Unless their logos appear on credit or debit cards, big payments groups tend to be ubiquitous but invisible. That certainly applies to Fiserv of the US. Investors would do well to know it better.
Wisconsin-based Fiserv is one of the “Big Three” in bank technology. Alongside rival FIS and Jack Henry, the company provides the processing power that keeps the US retail banking system humming. It does everything from tracking customer deposits to handling debit card transactions.
Selling payments, processing and financial technology services to banks and credit unions may not be flashy. But it is steady and profitable. Fiserv made $17.7bn in revenue last year, a 9 per cent jump. Net income nearly doubled to $2.5bn. Shares are up 25 per cent over the past 12 months to give the company a market valuation of $74bn. That is more than super regional banks like PNC, Truist and US Bancorp.

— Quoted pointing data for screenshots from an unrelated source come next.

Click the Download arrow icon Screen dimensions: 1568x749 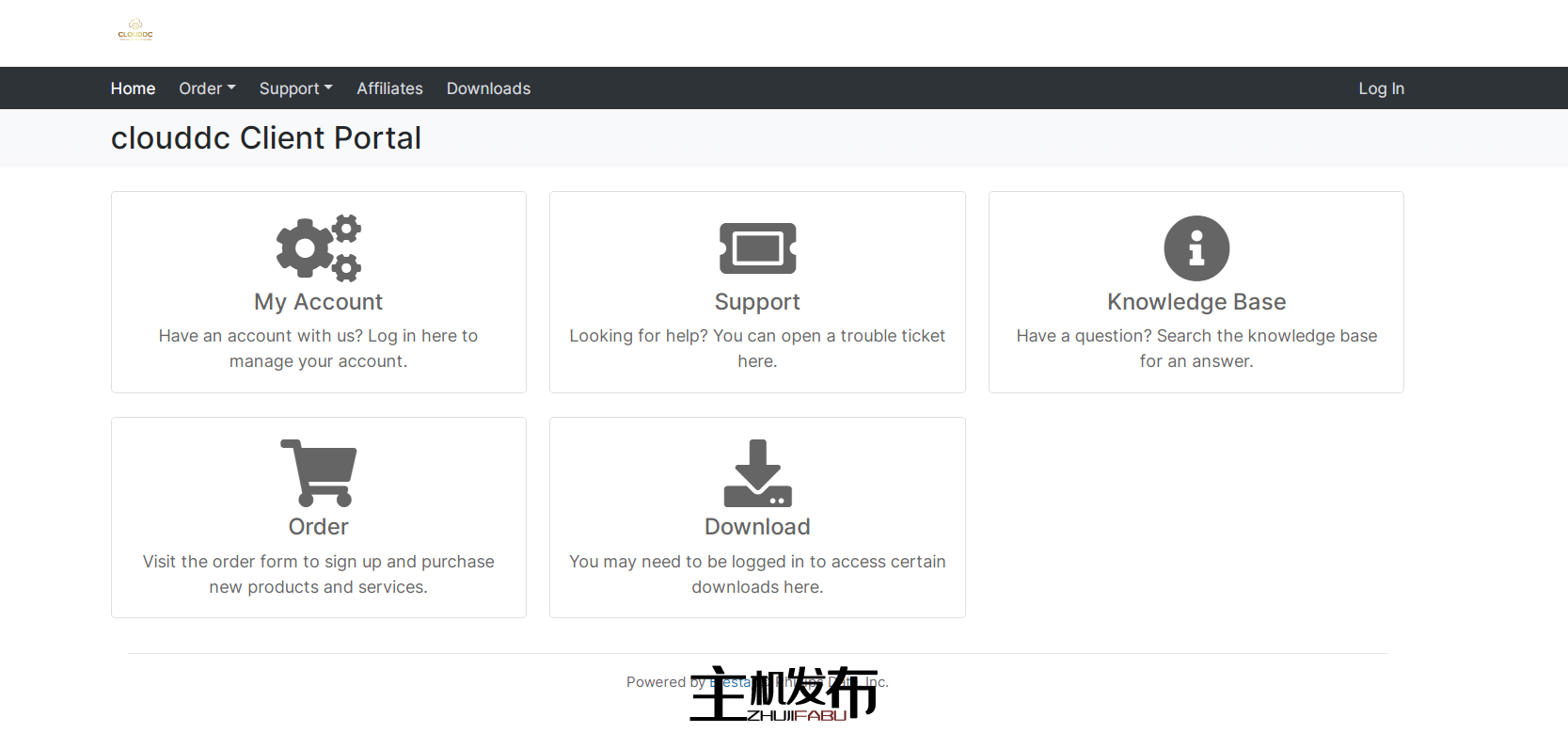pyautogui.click(x=757, y=472)
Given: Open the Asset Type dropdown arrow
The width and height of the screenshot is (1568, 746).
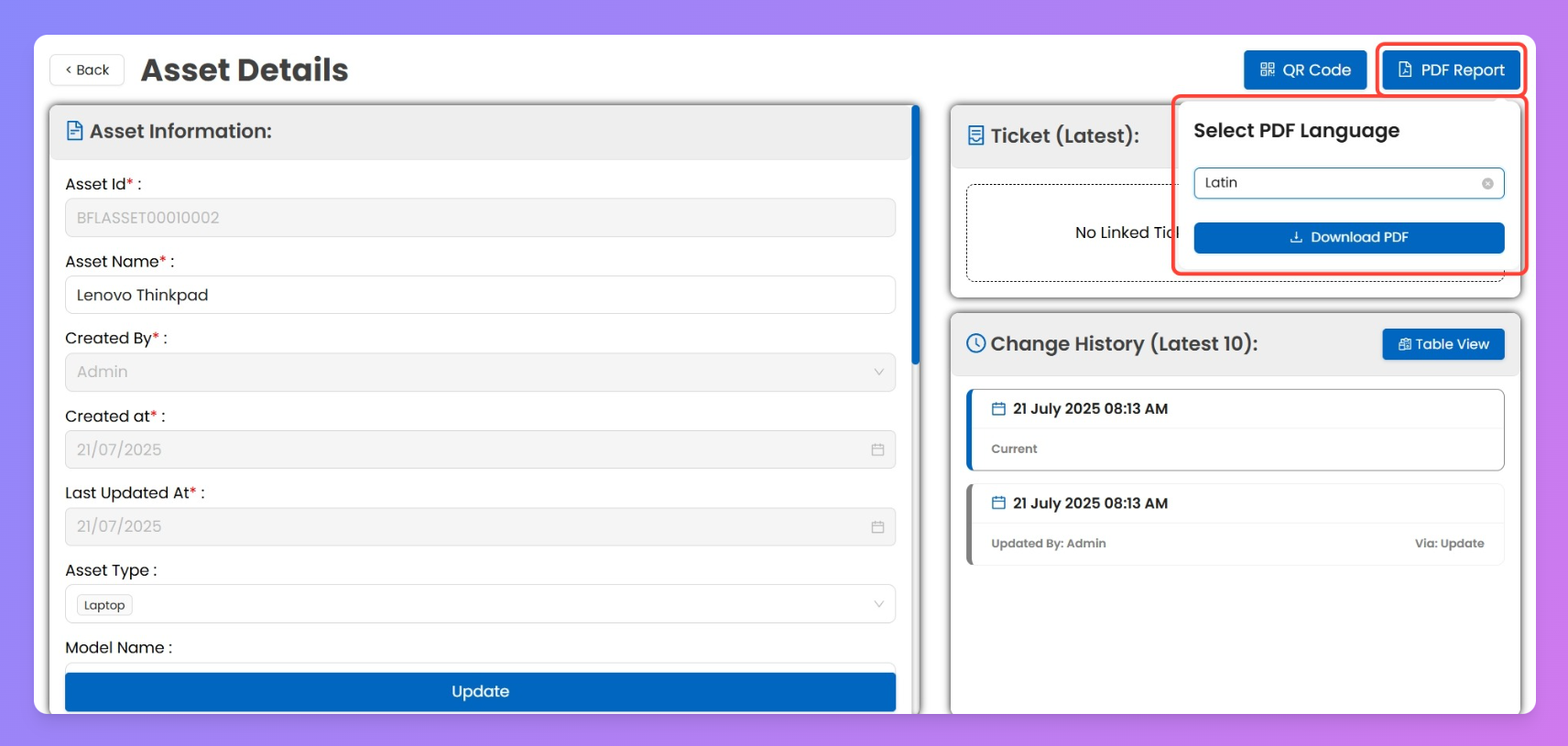Looking at the screenshot, I should coord(877,604).
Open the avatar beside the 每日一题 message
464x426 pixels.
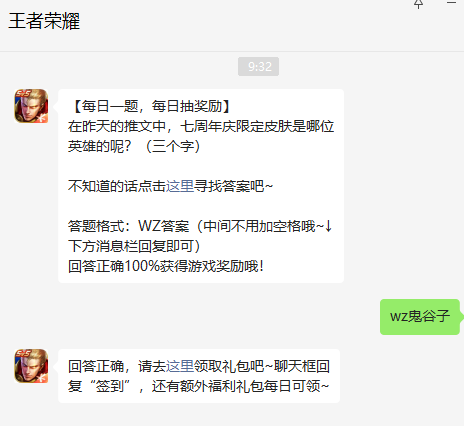click(31, 106)
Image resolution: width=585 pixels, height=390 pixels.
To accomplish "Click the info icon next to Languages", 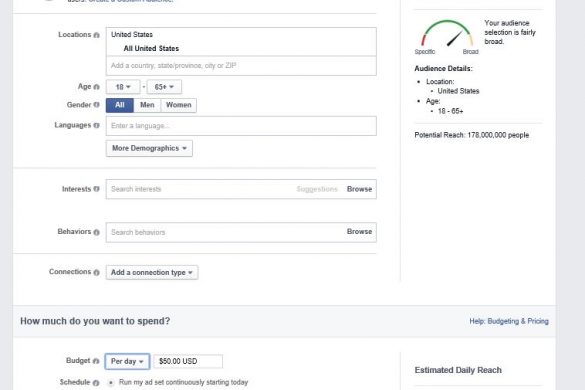I will click(x=97, y=125).

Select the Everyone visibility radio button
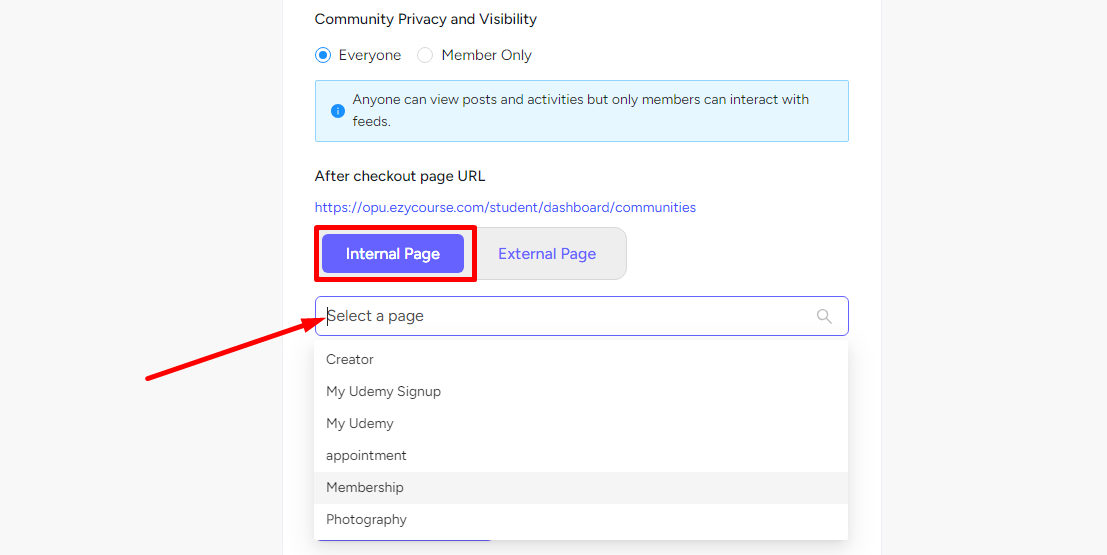tap(323, 55)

Like FIS, Fiserv made the leap into merchant payment processing with a big acquisition. It bought First Data in a $39bn deal in 2019. Unlike its rival, which last month announced plans to spin off Worldpay, the payments business it bought for $43bn just four years ago, Fiserv has successfully integrated its big ticket purchase.
Merchant payments — led by Clover, a rival to Square previously owned by First Data and Carat — is now Fiserv’s fastest-growing division. Revenue from the unit rose 12.5 per cent last year to $7.3bn.
By contrast, FIS has struggled to keep smaller businesses from defecting. Merchants complained about outdated technology. The lack of a portable, branded point-of-sale terminal put it at a disadvantage.
Pre-acquisition, Fiserv and FIS boasted similar market values. Fiserv’s strength in merchant payments has allowed it to outperform. The company is worth twice as much as FIS these days.
The stock is also trading at around 16 times forward earnings, a 50 per cent premium to FIS. The gap should persist as Fiserv cements its reputation as the Steady Eddy of bank technology stocks.